Encoding Standards Subcommittee Report: MLA 2016

Encoding Standards Subcommittee Business Meeting
Friday, March 4, 2016
4:00-5:30 PM

Members present: Anne Adams, Catherine Busselen, Ralph Hartsock, Chris Holden, Karla Jurgemeyer, Keith Knop, Lisa McFall, Karen Peters, Jim Soe Nyun, Hermine Vermeij, Jay Weitz, Steve Yusko

Members absent (excused): Thom Pease, Matthew Wise

Non-members present: Margaret Corby, Kathy Glennan, Jean Harden, Chris Hertzog, Kevin Kishimoto, Nancy Lorimer, Deb Morris, Tomoko Shibuya, Tracey Snyder

1. Minutes of the 2015 joint Metadata and MARC Formats Subcommittees were approved without change.

2. Outgoing members Lisa McFall and Ralph Hartsock, who are rotating off the Subcommittee at the end of this meeting, were thanked for their service. This was followed by a call for new members, with applications due by 11:00AM Saturday, March 5, 2016.

3. Report on previous year’s MARC activity: work was done on one Proposal and three Discussion Papers, which were presented at MARC Advisory Committee (MAC) meetings at ALA Midwinter:

  • MARC Proposal 2016-20, defining $r and $t, and redefining $3 in the (Bibliographic and Authority) MARC 382 Field.
  • MARC Discussion Paper 2016-DP01, defining $3 and $5 for the (Bibliographic) MARC 382 Field. Some concern was expressed that $3 has been used in North American to record descriptive metadata (eye-readable labels) as opposed to recording structural metadata intended to link fields. It was further noted that $8 will become available later this year for recording structural metadata.
  • MARC Discussion Paper 2016-DP02, clarifying code values in (Bibliographic) MARC Field 008/20 (Format of Music). It was suggested that an additional code (perhaps “p”) be added for piano scores, rather than using code “z” for these.
  • MARC Discussion Paper 2016-DP03 (co-sponsored by OLAC), adding a 1st indicator 6 in the (Bibliographic) MARC 028 Field to record distributor numbers for music and moving image materials, and making corresponding clarifying changes to the MARC 037 (Source of Acquisition) Field.

MAC approved the Proposal, and the Discussion Papers will be returning this summer as Proposals, with few changes recommended. Volunteers will be needed to turn the Discussion Papers into proposals, including addressing any issues raised. The Chair has posted a detailed report on the CMC Blog at: https://drive.google.com/file/d/0BxViFaIR72G1eUpOOGxxVVRfSzQ/view

4. Report on ALA Midwinter (from the ALCTS Metadata Interest Group):

  • ALA Metadata Standards Committee (under LITA/ALCTS/RUSA) is working on Principles for Evaluating Metadata Standards, a sort of best practices that includes criteria for critiquing the standards. Will be presented in final form this summer, with some testing.
  • The Digital Public Library of America (DPLA) is putting forward some rights vocabularies; note that these are not something that they are looking to try with BIBFRAME.

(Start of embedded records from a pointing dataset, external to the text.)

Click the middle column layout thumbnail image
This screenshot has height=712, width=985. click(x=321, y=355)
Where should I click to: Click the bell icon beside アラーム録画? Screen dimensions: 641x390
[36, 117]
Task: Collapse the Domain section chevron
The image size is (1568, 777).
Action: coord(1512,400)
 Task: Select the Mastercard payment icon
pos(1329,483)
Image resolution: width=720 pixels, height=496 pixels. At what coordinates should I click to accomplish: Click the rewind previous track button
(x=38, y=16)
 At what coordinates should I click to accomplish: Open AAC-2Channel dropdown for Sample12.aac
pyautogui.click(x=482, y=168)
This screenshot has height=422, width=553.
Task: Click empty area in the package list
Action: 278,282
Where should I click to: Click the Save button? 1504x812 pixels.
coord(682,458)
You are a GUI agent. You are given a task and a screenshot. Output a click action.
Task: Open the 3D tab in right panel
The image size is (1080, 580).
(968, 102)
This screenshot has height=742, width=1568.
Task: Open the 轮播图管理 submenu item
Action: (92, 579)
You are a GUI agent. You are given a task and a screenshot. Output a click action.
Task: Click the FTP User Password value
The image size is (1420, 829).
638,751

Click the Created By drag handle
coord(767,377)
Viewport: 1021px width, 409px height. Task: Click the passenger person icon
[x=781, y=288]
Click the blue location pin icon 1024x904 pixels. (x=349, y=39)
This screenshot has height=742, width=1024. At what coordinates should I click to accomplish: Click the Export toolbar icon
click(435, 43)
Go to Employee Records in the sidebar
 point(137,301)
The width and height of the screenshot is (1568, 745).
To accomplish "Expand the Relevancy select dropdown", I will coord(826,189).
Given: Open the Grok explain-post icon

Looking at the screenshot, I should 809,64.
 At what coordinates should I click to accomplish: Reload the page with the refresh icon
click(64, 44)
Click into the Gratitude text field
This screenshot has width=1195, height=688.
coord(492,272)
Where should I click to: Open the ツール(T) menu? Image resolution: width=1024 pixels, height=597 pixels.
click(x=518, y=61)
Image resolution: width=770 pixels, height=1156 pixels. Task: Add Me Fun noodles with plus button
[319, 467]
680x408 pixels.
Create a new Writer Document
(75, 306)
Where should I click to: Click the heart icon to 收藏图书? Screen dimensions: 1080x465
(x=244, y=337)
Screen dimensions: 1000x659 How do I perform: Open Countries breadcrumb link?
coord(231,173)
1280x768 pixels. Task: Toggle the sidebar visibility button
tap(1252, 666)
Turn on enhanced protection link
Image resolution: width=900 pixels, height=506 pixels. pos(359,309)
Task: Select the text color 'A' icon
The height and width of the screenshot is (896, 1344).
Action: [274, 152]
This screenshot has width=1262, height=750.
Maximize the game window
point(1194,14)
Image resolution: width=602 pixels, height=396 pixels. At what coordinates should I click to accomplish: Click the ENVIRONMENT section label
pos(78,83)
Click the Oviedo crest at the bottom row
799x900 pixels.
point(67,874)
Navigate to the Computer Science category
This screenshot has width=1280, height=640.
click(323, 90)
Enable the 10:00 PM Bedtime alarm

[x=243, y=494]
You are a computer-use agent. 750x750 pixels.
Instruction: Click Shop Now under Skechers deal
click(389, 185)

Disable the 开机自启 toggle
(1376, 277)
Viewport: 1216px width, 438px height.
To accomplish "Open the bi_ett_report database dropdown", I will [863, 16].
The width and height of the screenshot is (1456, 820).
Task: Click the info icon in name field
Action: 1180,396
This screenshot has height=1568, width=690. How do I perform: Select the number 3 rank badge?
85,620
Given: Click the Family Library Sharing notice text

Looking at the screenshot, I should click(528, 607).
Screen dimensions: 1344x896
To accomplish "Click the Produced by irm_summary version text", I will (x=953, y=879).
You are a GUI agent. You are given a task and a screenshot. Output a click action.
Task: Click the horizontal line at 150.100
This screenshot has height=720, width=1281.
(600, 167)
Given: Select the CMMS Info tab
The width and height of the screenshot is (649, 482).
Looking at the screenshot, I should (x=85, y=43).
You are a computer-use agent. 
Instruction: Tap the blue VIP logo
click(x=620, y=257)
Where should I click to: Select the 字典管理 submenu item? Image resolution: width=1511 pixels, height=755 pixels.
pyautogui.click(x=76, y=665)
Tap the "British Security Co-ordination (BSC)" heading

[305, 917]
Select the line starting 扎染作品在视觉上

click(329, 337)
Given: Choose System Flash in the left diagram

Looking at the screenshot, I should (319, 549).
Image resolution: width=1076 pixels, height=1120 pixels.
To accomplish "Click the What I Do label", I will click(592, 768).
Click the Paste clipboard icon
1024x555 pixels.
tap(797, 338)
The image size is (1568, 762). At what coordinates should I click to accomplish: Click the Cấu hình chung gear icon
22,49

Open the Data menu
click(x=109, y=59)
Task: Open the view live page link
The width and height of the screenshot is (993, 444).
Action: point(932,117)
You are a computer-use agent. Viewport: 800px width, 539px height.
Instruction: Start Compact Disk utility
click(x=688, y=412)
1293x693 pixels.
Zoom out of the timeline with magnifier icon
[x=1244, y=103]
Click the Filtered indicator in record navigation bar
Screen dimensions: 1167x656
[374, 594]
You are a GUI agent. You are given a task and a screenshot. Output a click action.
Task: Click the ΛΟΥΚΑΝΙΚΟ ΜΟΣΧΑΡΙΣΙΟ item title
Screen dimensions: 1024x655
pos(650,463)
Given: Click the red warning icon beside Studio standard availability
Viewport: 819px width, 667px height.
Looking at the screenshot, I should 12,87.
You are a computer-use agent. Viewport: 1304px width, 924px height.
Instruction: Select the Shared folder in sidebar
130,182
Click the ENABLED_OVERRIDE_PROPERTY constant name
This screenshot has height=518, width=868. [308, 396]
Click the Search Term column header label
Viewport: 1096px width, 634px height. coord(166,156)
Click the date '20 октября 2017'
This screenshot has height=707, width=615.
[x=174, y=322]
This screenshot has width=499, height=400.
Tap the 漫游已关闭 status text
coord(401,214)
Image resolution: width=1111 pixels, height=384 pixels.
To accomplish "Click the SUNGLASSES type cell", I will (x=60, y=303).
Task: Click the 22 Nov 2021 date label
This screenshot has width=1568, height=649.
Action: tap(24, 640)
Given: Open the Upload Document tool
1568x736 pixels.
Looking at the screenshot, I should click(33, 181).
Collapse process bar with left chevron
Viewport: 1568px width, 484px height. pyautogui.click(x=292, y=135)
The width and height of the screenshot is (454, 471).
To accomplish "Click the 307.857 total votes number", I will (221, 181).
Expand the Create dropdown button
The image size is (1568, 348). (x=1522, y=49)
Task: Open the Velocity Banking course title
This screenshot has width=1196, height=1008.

More details on both of these, including links to the draft Principles for Evaluating Metadata Standards, are included in the Chair’s CMC Blog post (mentioned above).

5. Report on previous year’s metadata work:

  • Work has been done on the Music Metadata Requirements (MMR) site: http://www.musiclibraryassoc.org/mpage/cmc_meta_resources . Noted that we should broaden the site’s scope to include MARC.
  • Feedback given for PBCore 2.1: rewrite of schema reworking documentation, and creating documentation when none had previous existed. 2.1 has now been released.
  • Feedback given to Christy Crowl regarding ProMusicDB.
  • Feedback given on MADS/RDF update: noted that RDA elements in MARC were being accommodated for name entities but not so much for titles/musical elements of titles (such as opus numbers). Request that these elements be included in the schema were received too late to be included in this update, but they will be included in the next version (timetable unknown, but should be fairly soon).

6. Update on MLA BIBFRAME work and plans for future workflow to provide input to LC:

  • Final BIBFRAME Task Force meeting was held on March 3.
  • MLA’s future work on BIBFRAME will likely best be done by one or more Working Groups rather than Task Forces (more informal , with less constraints) consisting of a core of people with expertise (likely drawn from members of the BIBFRAME Task Force) together with others from within and outside of CMC (who will develop expertise). Will build on work done by LC’s LD4P (Linked Data for Production) and Linked Data for Performed Music Initiative. LC is awaiting approval next week of a grant that would fund an LD4P Ontology product. The grant has four components, of which the development of use cases is where MLA/CMC has the best potential to make a contribution. The other components are remediation for conversion, ontology development (including development of an external vocabulary for medium of performance, possibly hosted by MLA?), and a PCC component for profile development (possibly with ARSC?). This will be discussed further tomorrow, and Tracey will be issuing calls for participation after the grant is approved (and even if it’s not).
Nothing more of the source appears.